The recordings presented with this post were digitally remastered by Mile Zirpolo.
Notes and links:
(1) Al Klink joined the band in late January of 1939. He was asked to play alto until an opening on tenor came up, then he could switch to tenor, his preferred horn. It appears that Klink did play alto for about three months, until shortly before Stanley Aronson left the band on April 21, 1939. Therefore, it is likely that Klink played tenor saxophone on this recording.
(2) Miller hired Mike Nidorf as his personal manager at the end of 1939, at the time he and his band began to be featured on their own CBS network radio show, Glenn Miller’s Moonlight Serenade, sponsored by Chesterfield Cigarettes.
(3)The details of the Miller band’s activities in the period from February until May of 1939 come from: Moonlight Serenade …A Bio-discography of the Glenn Miller Civilian Band (1972), by John Flower, (44-60). Hereafter Flower.
(4) The other two major radio stations that affiliated with WOR in 1934 as flagship stations for the Mutual Broadcasting System were WLW in Cincinnati and WGN in Chicago.
(5) The basic outline of Morton Gould’s early career was extracted from the Wikipedia post on him.
(6) The Swing Era 1938-1939 (1970), notes on the music by Joseph Kastner, (55).
(7) Known performances of “Pavanne” by the Miller band, other than the Bluebird recording made on April 18, 1939, include one broadcast from Glen Island Casino in the summer of 1939, and two that were broadcast in the early days of Miller’s tenure on his Chesterfield radio show, on January 18 and March 7, 1940. (Flower: pages 60, 84, 120 and 144.)
I’ll never forget hearing “Pavanne” for the first time, on the newly released on CD set, THE COMPLETE GLENN MILLER (1938-1942). I’d heard all the big hits by then and a few obscurities, but not that one. Something must have taken me momentarily far enough away from the speakers that I couldn’t hear the brass, coming in low after the first two choruses, at all. For an instant, I thought, “What an abrupt ending to a short side!” and then when the ensemble, with the reeds added, became louder, I realized what was going on.
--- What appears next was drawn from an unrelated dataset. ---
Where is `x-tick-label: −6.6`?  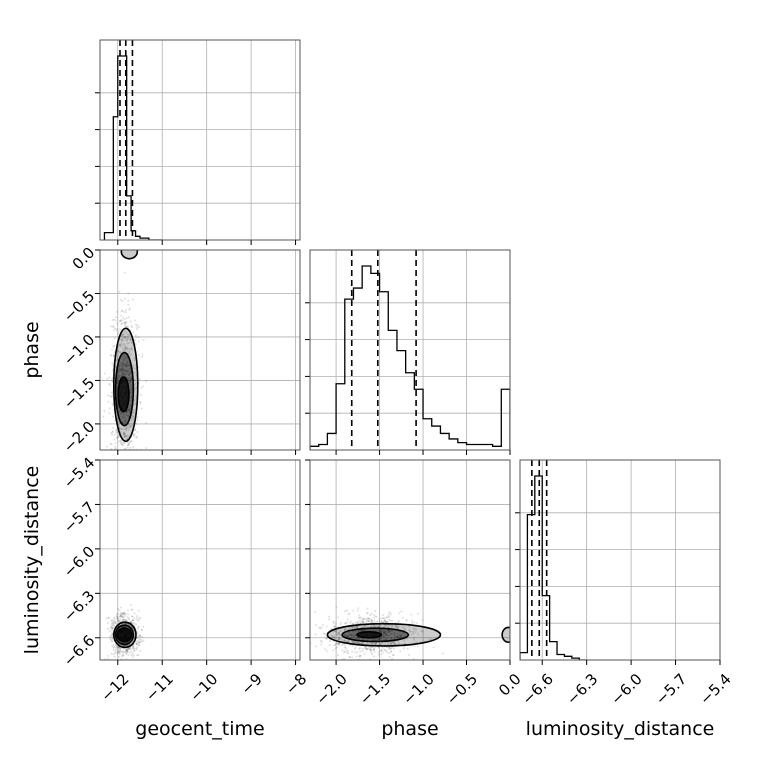 x-tick-label: −6.6 is located at coordinates (537, 689).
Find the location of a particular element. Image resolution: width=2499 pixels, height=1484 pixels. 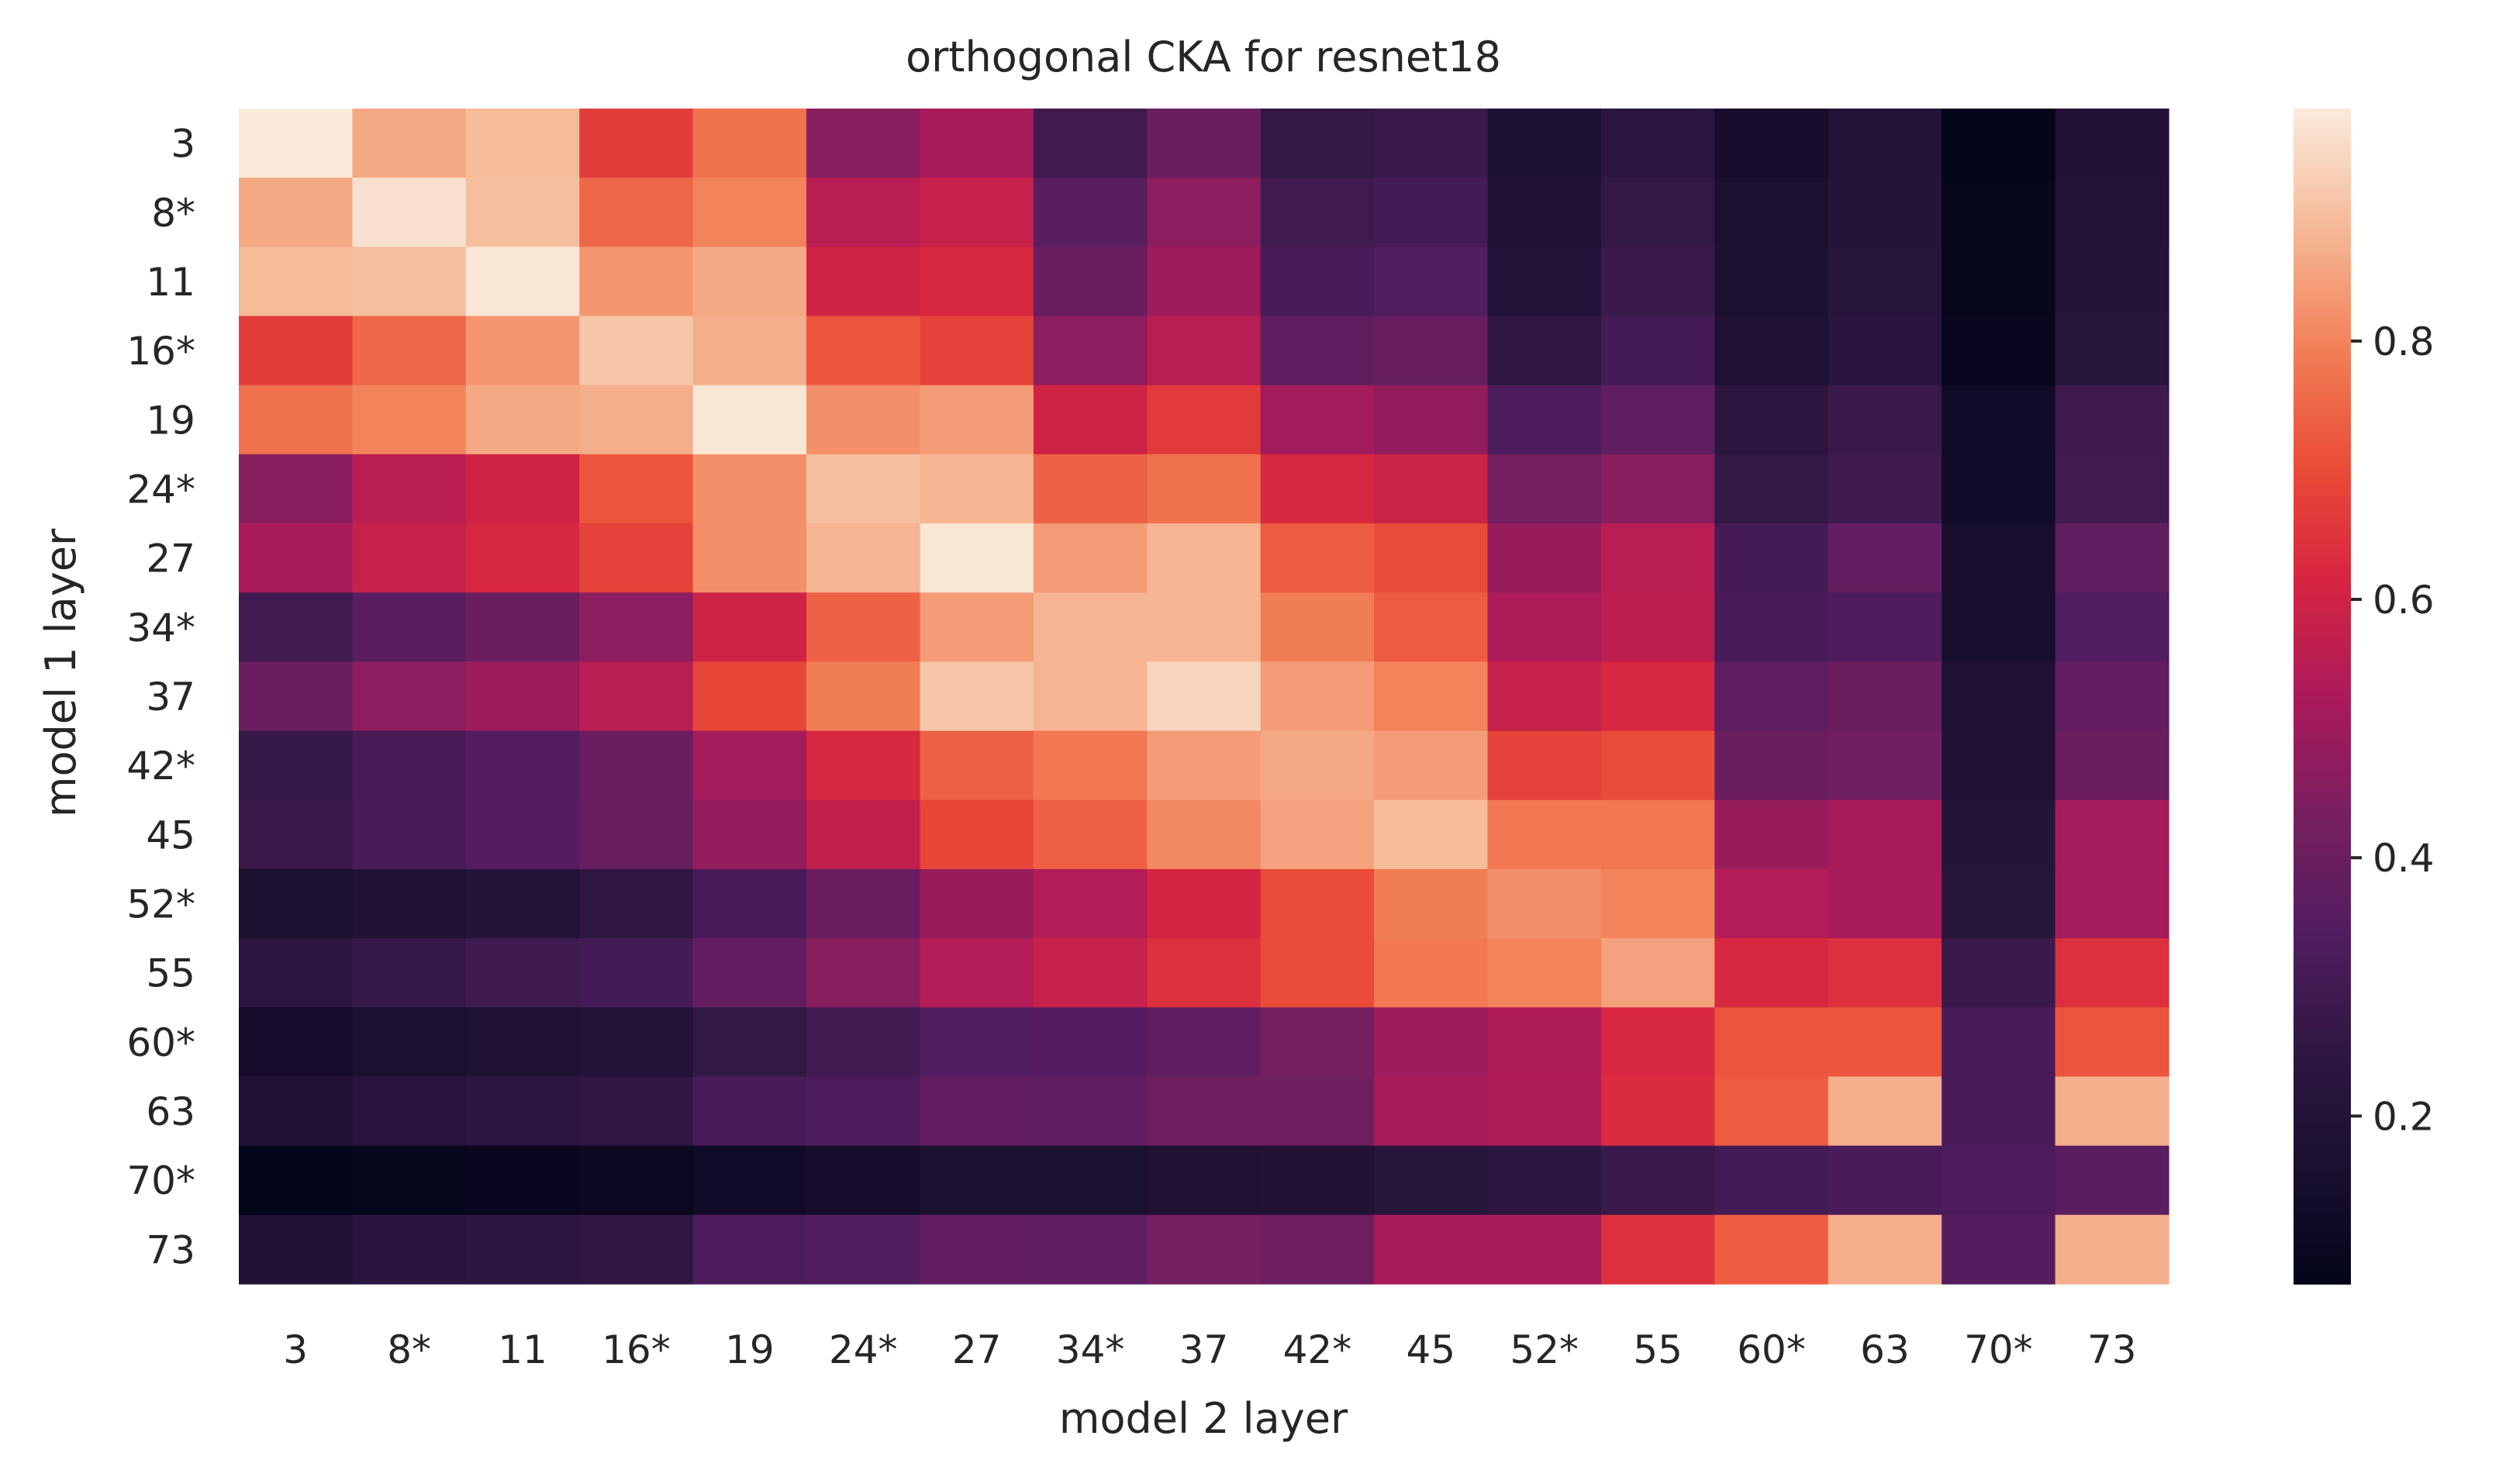

y-tick-label: 27 is located at coordinates (170, 560).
I had to play the track over and listen at closer range. “Pavanne” became one of my all-time favorite Miller sides. I agree that, despite the arrangement’s being attributed to Bill Finegan, the performance strongly suggests that Glenn had significant input, for the details you mention, which are Miller band trademarks. The Lunceford band’s excellent take, from ’40, also employs dynamics and repetition in a pronounced way — and swings more — and yet it doesn’t have the impact with me that the GM recording does. Perhaps because I’m so familiar with the nuances (some of which having to do with the rhythm section) of Glenn’s original, the Time-Life “recreation” doesn’t come close to the effect of the ’39 take for me. It’s very true that the Miller band’s great precision was sometimes achieved at the expense of swing. Many of the early records on which Ray Eberle is present suffer as much from rather leaden charts and exact, though plodding, instrumental execution as from the young vocalist’s inexperience. “Pavanne,” from just as the band was poised to take off commercially, does indeed have a “period charm,” despite — or because of — its simulation of true swing.
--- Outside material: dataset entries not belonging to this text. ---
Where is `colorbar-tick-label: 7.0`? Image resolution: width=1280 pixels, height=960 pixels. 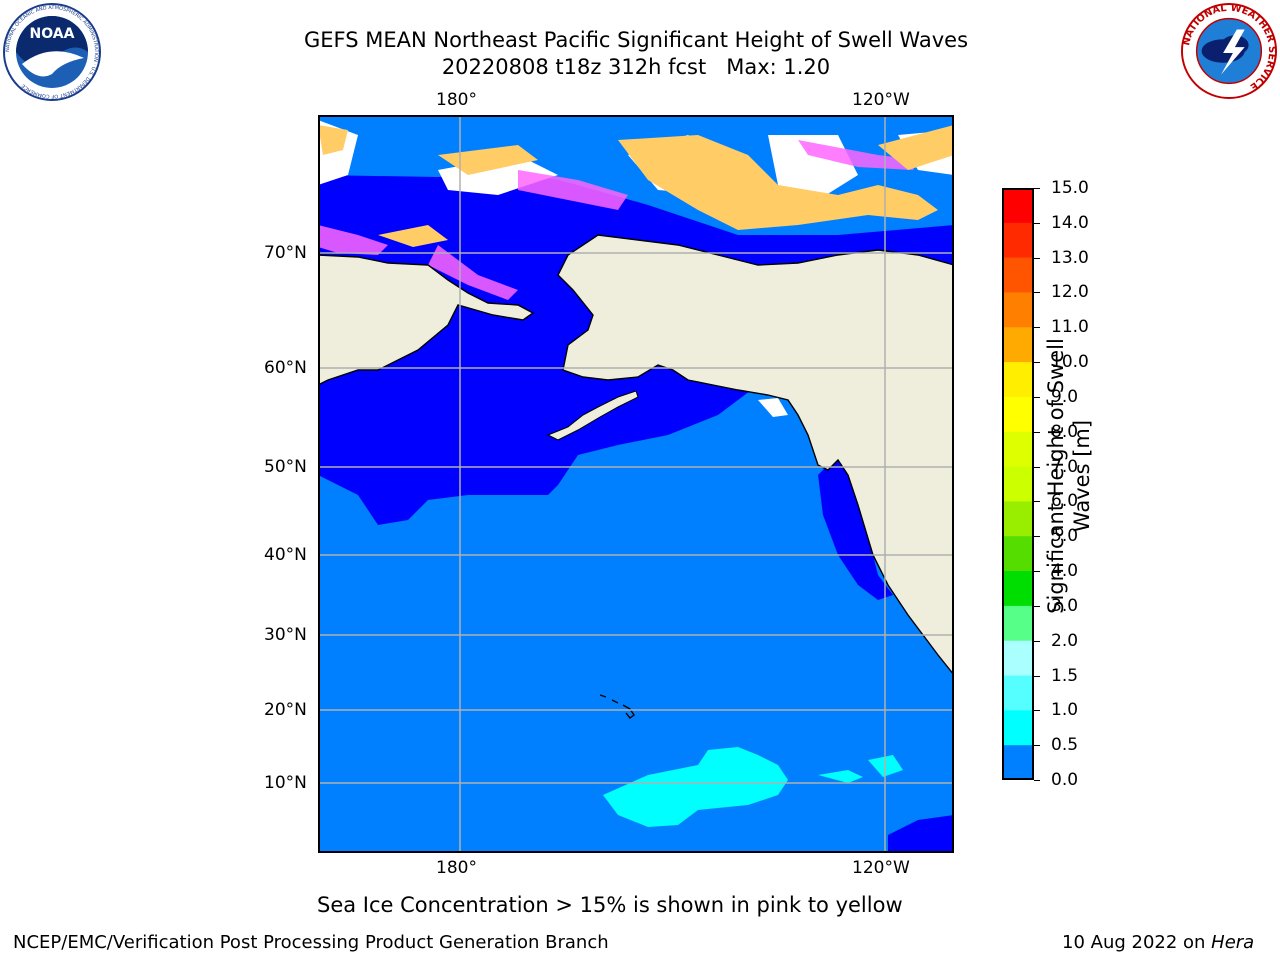 colorbar-tick-label: 7.0 is located at coordinates (1065, 466).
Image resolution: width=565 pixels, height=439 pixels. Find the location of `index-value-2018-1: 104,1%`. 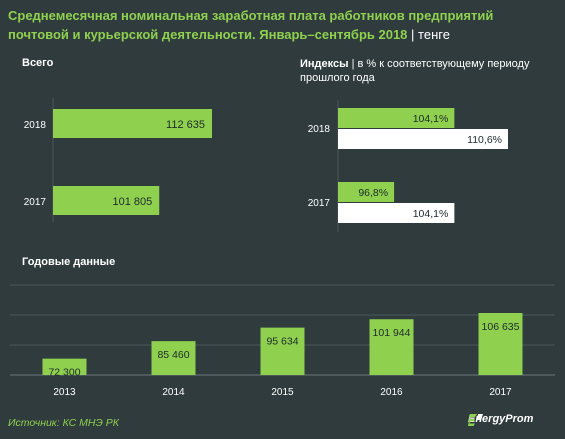

index-value-2018-1: 104,1% is located at coordinates (431, 119).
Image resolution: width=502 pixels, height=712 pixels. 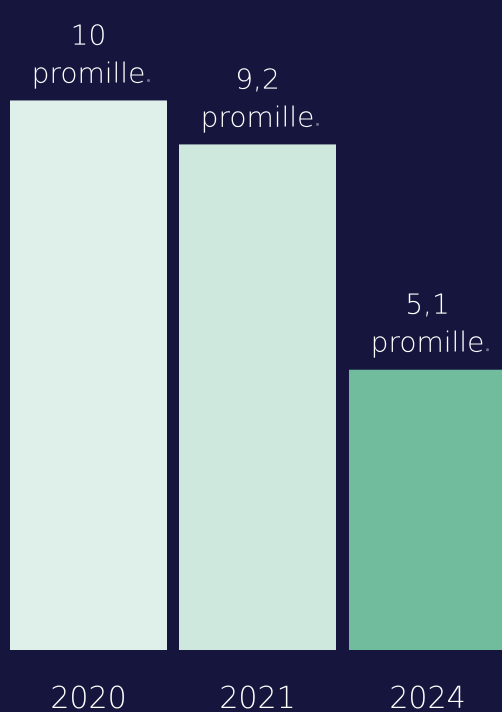 I want to click on category-label-2020: 2020, so click(x=88, y=696).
The title always fooled me. Learning the name of the Ravel piece that became the basis for “The Lamp is Low” (which Miler, among others, recorded in ’39), I then assumed that both Gould and his “Pavane” also went further back than the Swing Era. I can see how Glenn might have been attracted to the song’s structure — I hear a harmonic similarity between “Pavanne” and Miller’s own “Solo Hop.”
A fine recording by Miller. One thing that should be mentioned is that the secondary theme was used by John Coltrane and retitled “Impressions.”
It was Ahmad Jamal’s version which inspired Coltrane and Miles Davis. The form of the secondary melody (minor key theme, repeated up a half tone for the bridge) is used in Kind Of Blue’s opener, So What.